*** Task material Section Begins ***

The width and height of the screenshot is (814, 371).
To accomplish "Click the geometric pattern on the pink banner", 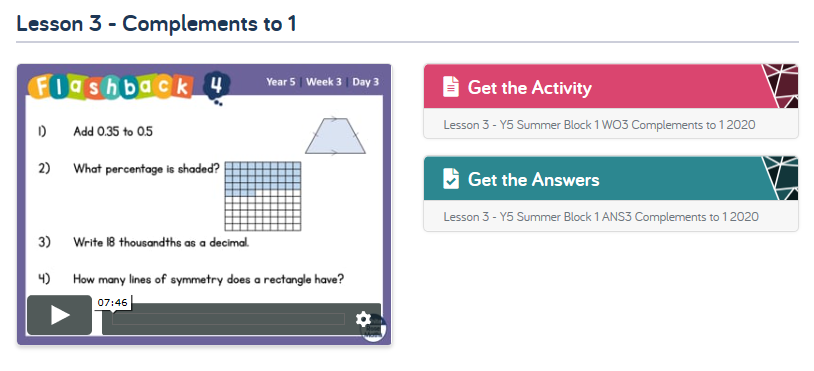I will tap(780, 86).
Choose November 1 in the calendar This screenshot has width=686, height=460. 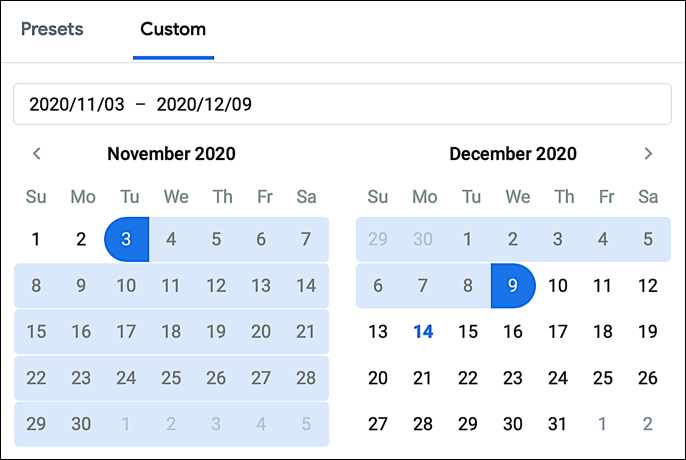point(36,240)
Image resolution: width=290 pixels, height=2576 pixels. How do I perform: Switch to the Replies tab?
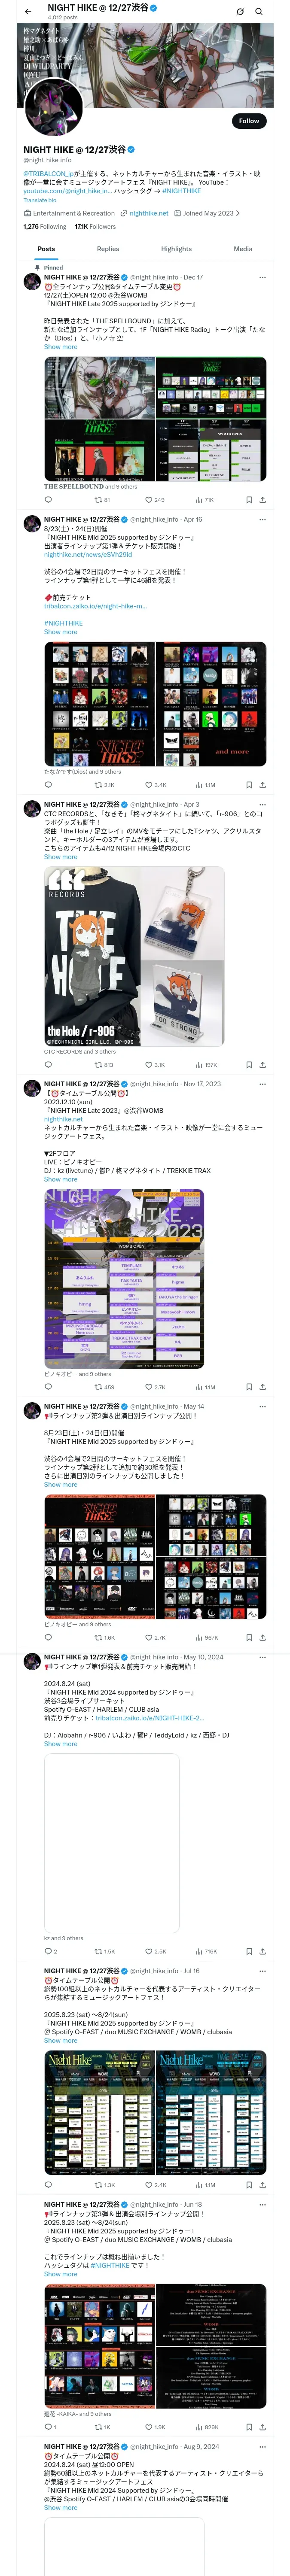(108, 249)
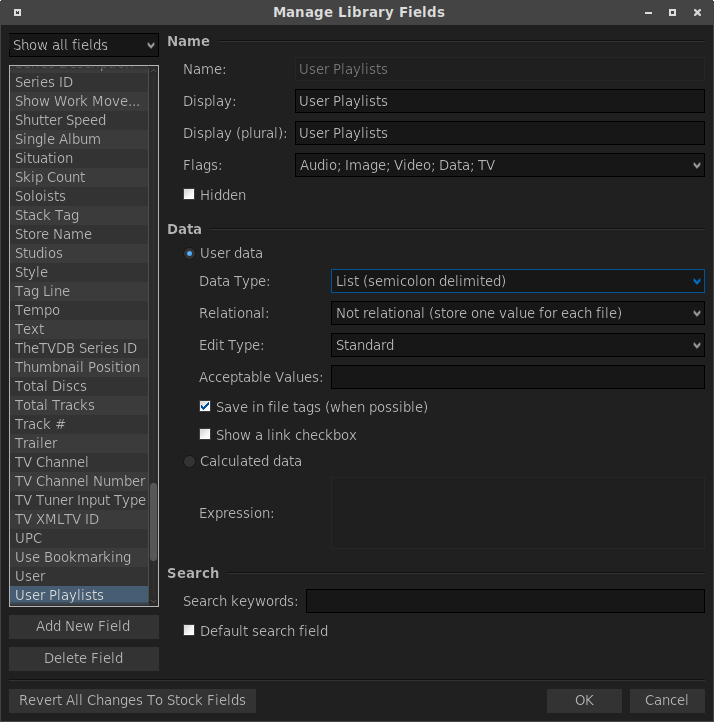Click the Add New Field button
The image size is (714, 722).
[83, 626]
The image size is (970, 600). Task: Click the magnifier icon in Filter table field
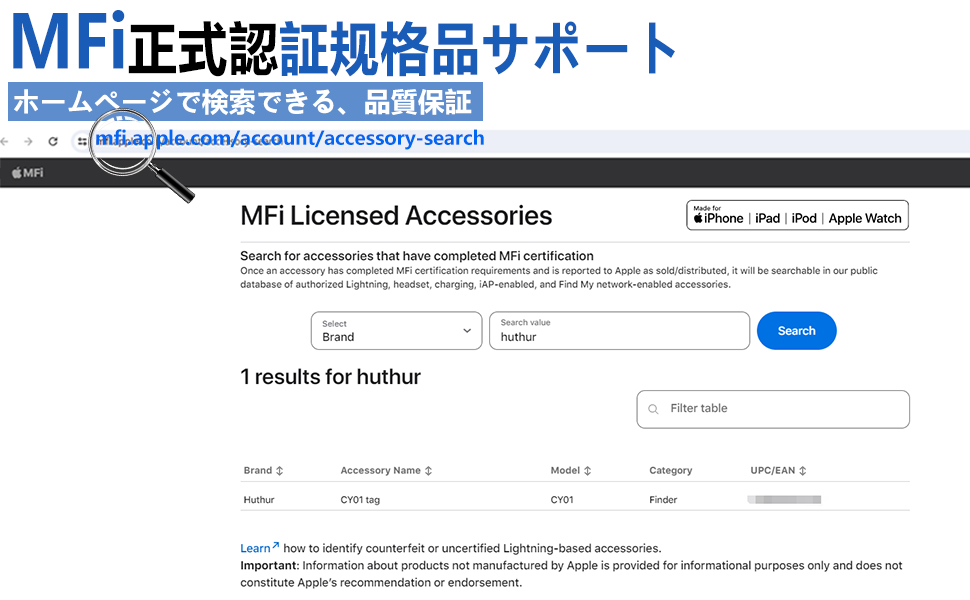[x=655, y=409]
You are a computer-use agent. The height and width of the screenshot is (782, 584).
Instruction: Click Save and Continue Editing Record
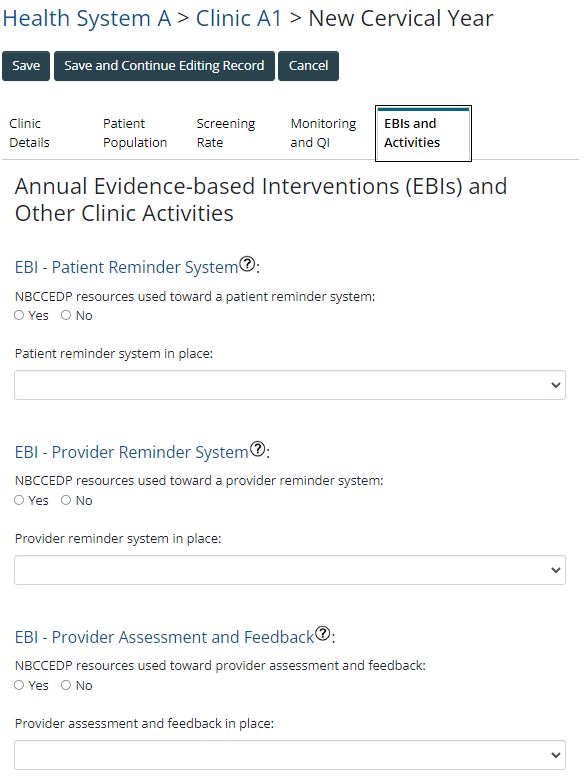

*** Task material Section Ends ***

**Aim of the exercise:** Ignoring the pictures, write out word for word only the lines from the one containing "You are a computer-use" through the last line of the data, both ends included.

**Expected answer:**
You are a computer-use agent. The height and width of the screenshot is (782, 584).
Instruction: Click Save and Continue Editing Record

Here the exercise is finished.